Top10DTB_smallThe purpose of this document is to cover the second biggest hurdle a developer encounters when tasked with using DTB – this hurdle can be summarized by the question “Can you get me started on some of the most common API, i.e. the APIs that ‘everyone uses’?”.  (By the way, the first hurdle you have to overcome is ‘How do I link DTB to my development environment?’, and our document “Getting Started” covers those details).

As you can imagine, the very first task every developer is hit with is “What devices are there on my system?”, and the most common APIs are those that help you determine exactly what devices are on your system.  So let’s jump right into the API.

API #1: VCSCSIGetDLLVersion

 

The first thing we recommend is that you make sure you are using the library version you are expecting.  The prototype for the API to get the version is

int VCSCSIGetDLLVersion();

The 32-bit integer that is returned is broken down into 3 parts: 2-digit year, followed by a 2-digit month, followed by a 2-digit day.  For example, the version of our 9.2.0 library is 150811 (so the year is 2015, the month is August, and the Day is 11).  It is important to have the version you are expecting as many times later versions have added functionality.

 

API #2: VCSCSIHostAdapterCount

As part of the device discovery process, you will need to know how many host adapters your system has.  Many systems come with either two or four built in adapters, so do not be surprised by how large the number of adapters your system might have.  For example, you may install a SAS adapter on your system, and VCSCSIHostAdapterCount might tell you that there are 5 host adapters on your system – this is most likely because there are four built in adapters plus the one SAS card you installed.  The prototype for the API to retrieve the number of host adapters is

int VCSCSIHostAdapterCount();

The 32-bit integer that is returned is the number of host adaptors on your system – this number will NEVER be zero!  If you should get a return value of zero, the most likely cause of this error condition is that the STB drivers have not been installed correctly on your system.

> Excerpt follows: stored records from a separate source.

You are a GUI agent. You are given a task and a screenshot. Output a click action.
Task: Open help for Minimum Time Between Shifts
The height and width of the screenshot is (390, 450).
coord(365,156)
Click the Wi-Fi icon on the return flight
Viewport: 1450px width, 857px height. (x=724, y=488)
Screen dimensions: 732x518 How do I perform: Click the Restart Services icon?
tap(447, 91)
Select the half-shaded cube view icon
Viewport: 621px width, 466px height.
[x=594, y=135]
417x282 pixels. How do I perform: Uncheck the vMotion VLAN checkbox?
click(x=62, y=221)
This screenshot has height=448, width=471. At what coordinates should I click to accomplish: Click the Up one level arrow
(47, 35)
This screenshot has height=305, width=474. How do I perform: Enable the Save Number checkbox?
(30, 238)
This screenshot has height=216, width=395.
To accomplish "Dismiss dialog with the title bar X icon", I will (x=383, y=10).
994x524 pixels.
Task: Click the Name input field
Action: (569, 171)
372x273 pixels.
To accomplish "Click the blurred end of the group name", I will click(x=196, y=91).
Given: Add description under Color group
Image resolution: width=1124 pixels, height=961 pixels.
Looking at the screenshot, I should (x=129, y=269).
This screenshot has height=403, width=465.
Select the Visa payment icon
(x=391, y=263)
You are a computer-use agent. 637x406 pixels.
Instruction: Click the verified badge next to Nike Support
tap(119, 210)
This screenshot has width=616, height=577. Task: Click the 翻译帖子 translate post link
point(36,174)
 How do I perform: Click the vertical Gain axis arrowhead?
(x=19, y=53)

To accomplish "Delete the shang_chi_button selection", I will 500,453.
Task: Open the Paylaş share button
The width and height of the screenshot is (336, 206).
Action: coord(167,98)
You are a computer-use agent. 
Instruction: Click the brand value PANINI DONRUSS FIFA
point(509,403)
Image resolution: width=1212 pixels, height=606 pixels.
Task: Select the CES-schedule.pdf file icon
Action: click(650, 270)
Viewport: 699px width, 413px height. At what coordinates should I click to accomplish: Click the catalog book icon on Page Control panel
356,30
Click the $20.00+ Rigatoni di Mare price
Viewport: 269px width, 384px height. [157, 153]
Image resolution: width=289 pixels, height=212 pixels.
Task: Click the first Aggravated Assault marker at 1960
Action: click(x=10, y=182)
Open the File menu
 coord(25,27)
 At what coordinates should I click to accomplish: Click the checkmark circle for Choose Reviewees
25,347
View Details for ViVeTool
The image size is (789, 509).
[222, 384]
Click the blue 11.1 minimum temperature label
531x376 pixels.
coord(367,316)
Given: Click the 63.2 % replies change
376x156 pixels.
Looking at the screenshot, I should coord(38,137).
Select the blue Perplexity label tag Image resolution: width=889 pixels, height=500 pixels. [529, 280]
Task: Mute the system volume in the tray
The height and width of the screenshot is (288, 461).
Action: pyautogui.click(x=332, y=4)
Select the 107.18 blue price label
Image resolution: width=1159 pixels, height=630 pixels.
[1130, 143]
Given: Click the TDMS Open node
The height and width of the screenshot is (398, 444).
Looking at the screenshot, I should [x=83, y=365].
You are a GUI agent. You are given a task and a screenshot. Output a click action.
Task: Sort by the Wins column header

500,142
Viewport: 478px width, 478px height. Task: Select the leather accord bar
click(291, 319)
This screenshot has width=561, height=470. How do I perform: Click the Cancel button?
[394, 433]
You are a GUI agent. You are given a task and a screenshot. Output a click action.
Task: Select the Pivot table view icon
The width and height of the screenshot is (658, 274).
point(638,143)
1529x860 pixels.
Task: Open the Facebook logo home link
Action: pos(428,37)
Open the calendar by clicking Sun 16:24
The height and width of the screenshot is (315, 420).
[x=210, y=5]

We will be building up the code to determine devices are on your system – the strategy is to poll all possible host adaptors, followed by all possible targets, followed by all possible luns.
Our “polling” code at this point looks like:

int nNumHBA = 0;
nNumHBA = VCSCSIHostAdapterCount();  
for (int nHA = 0;nHA < nNumHBA;nHA++)
{
  //We will fill this in as we go along
}

 

 

API #3: VCSCSITargetCount

The general strategy for doing device discovery is basically to “poll” every host adapter, for every target, and for every lun.  But an important issue arises – how many potential targets does my host adaptor have?  Should I “poll” targets 0 – thru – 7, or possibly 0 – thru – 15, or even 0 – thru – 127?  What is the right number?  This is why your call VCSCSITargetCount – it returns the maximum number of targets that you should “poll”.  It is important to realize that this “target count” is NOT how many actual targets are connected to the host adaptor – it is merely an upper bound to the target number that a device can have that is connected to the host adaptor.  The prototype for the API to retrieve the upper bound for the target count is

int VCSCSITargetCount(int nHostAdaptorNumber);

Notice you pass in an integer value nHostAdaptorNumber, and for this host adaptor, the API returns the target count for the specified host adaptor.   Common values returned by this API are 8, 16, 128, 1024, and 2048 (but you may get a value other than these, depending on your host adaptor).

Our “polling” code at this point looks like:

int nNumHBA = 0;
int nNumTargets = 0;
nNumHBA = VCSCSIHostAdapterCount();  
for (int nHA = 0;nHA < nNumHBA;nHA++)
{
  nNumTargets = VCSCSITargetCount(nHA);
  for (int nTid = 0;nTid < nNumTargets;nTid++)
  {
    for (int nLun = 0;nLun < 8;nLun++)
    {
      //We will fill this in as we go along
    }
  }
}

NOTE: In the above code, we are polling from lun 0 to lun 7.  In some cases, you may have to poll on the lun values up to say 255.

At this point we have our “polling code” written, which is basically the “for loops” to determine if there is in fact a device at address (nHA:nTid:nLun).  The best API to call to figure out whether or not a device is at address (nHA:nTid:nLun) is to call API VCSCSIGetDeviceType.  We cover that next.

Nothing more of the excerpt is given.